# Is the Midwest the best place to live off grid?



## DevilsBrew (Aug 3, 2013)

There are a few towns near me that are into sustainable living and supporting local mom & pops. I'm not sure if this is because of the close proximity of Amish communities or Midwest culture that has spilled over the border. It is so nice to be able to network and not deal with the concrete jungle and chain stores. I'm curious as to what is next door (I'm in NWPA). Is this a common trait of the Midwest? My long term goal is to get a little place, be off grid as much as possible, get out of the snowbelt, be near water, and have the same sustainable small town community/local networking as I do here.

Hearth.com type questions would be:  Are there burn bans in the Midwest?  What about the possibilities of solar?  Are the zoning codes and regulations strict?  Are you over regulated?


----------



## brian89gp (Aug 4, 2013)

Which state?

As far as Missouri:
1. Never heard of a burn ban till I got to this forum.
2. Its either pouring rain or sunny with few of the in-between. Decent solar possibilities but electricity is cheap enough that few people bother with it.
3. Depends on in town or out in the country. Also which town. An example of what you consider strict would be good.
4. For regulations it depends on your definition.  Anything to do with nature and natural resources I wouldn't say is overly regulated but it is protected.  Towns and citys will have more regulations of course.  Thinking back I can't think of any time that over regulation ever came up in conversation nor have I ever really thought about it.


----------



## DevilsBrew (Aug 4, 2013)

Missouri, Wisconsin, and Michigan have all been recommended to me.  The feedback is appreciated.


----------



## brian89gp (Aug 5, 2013)

One downside which may or may not affect you is that all the rural area's and real small towns are emptying out, young people are heading to larger towns and cities and few stay behind. If you are in or near one of those towns that have enough industry of one sort or another to support itself then you are good, otherwise you are living in a small town that is mostly residential and driving just like everybody else to the next nearest large town for just about everything. Those towns that are of that critical capacity to support themselves do tend to have a lot of mom and pop stores. And a Walmart.

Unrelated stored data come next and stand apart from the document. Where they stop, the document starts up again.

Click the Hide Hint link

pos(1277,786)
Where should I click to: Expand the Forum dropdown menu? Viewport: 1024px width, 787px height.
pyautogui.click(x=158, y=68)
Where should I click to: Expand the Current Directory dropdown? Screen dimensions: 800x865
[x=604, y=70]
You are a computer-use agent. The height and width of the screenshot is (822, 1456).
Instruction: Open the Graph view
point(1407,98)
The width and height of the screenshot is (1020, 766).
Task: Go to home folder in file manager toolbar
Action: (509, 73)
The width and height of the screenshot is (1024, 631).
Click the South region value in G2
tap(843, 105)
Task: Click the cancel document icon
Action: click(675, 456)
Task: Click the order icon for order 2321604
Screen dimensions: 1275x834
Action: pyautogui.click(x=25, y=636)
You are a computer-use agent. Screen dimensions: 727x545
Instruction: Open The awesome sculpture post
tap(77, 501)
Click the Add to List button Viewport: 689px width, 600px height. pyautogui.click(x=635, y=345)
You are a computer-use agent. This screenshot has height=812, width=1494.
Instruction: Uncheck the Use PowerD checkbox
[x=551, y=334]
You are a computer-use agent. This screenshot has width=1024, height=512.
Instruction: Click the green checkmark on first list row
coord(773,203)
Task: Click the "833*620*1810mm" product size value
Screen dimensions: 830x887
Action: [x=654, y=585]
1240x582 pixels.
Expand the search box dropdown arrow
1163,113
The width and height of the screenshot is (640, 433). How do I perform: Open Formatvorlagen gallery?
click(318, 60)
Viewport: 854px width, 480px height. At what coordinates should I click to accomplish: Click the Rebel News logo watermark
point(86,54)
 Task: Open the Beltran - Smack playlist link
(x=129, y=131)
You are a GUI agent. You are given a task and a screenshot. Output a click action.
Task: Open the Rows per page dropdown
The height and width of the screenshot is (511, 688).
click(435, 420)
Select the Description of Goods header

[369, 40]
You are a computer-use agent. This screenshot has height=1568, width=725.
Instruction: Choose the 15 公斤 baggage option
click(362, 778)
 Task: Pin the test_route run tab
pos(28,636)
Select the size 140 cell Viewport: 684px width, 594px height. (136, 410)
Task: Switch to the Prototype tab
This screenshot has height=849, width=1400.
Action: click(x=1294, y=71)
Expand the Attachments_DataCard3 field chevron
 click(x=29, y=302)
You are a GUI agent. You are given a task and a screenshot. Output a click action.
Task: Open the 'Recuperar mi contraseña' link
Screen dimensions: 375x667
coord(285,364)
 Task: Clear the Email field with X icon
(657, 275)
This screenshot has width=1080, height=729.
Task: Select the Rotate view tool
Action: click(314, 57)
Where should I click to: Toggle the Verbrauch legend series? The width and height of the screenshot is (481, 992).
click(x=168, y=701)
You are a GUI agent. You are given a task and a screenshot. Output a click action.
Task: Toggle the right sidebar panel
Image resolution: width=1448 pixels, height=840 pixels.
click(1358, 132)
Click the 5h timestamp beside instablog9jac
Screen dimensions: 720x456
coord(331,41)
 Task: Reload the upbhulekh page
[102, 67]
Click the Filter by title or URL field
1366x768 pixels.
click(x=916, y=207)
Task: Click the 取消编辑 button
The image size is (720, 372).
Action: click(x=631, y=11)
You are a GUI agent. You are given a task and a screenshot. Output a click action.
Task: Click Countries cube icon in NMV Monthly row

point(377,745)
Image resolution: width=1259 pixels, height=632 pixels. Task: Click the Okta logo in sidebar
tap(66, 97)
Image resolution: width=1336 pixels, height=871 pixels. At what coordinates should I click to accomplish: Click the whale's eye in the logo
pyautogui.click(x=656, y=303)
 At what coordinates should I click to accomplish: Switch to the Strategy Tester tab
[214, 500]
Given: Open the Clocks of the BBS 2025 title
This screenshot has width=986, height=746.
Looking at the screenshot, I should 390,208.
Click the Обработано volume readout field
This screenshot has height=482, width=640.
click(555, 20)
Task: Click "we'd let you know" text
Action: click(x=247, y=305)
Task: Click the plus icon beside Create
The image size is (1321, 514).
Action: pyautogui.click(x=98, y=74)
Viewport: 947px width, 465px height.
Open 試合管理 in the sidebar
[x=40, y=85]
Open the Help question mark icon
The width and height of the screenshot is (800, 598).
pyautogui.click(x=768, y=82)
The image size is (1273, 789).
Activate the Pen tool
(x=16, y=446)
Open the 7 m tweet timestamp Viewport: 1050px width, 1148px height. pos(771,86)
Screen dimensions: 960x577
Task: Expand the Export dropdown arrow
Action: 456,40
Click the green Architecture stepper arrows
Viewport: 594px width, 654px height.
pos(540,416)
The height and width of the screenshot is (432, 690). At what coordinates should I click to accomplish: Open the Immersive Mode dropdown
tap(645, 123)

But on the other hand, there are a fair number of people that are moving down economically (cheaper to live here) and bringing money with them. They tend to do pretty good and enjoy the area cause there is less of need to find good employment.


----------



## Jags (Aug 5, 2013)

You said "get out of the snow belt" and "Midwest" in the same post. Funny.
I guess if you consider Missouri "midwest" - that can hold true, but to me, Missouri is a southern state.
The best info I can give you is "stay the heck out of IL unless you plan to go to the southern end" (which is a southern state as far as I am concerned.)


----------



## Ashful (Aug 5, 2013)

Jags said:


> You said "get out of the snow belt" and "Midwest" in the same post. Funny.


 
I had thought snow in most of the mid-West paled by comparison to northwestern PA, NY and/or Michigan.


----------



## brian89gp (Aug 5, 2013)

Wisconsin and Michigan get a fair amount of snow.  Southern Missouri/Illinois, Tennessee, Kentucky, Arkansas not so much snow.  Snowmageddon is 8" that melts in under a week.  Got to get to around I-70 and north for winters to really be anything to worry about.

Lots of lakes in those parts.  Fair number of rivers too.   Lakes are not private so you can't live on most of them but nearby isn't too hard to manage.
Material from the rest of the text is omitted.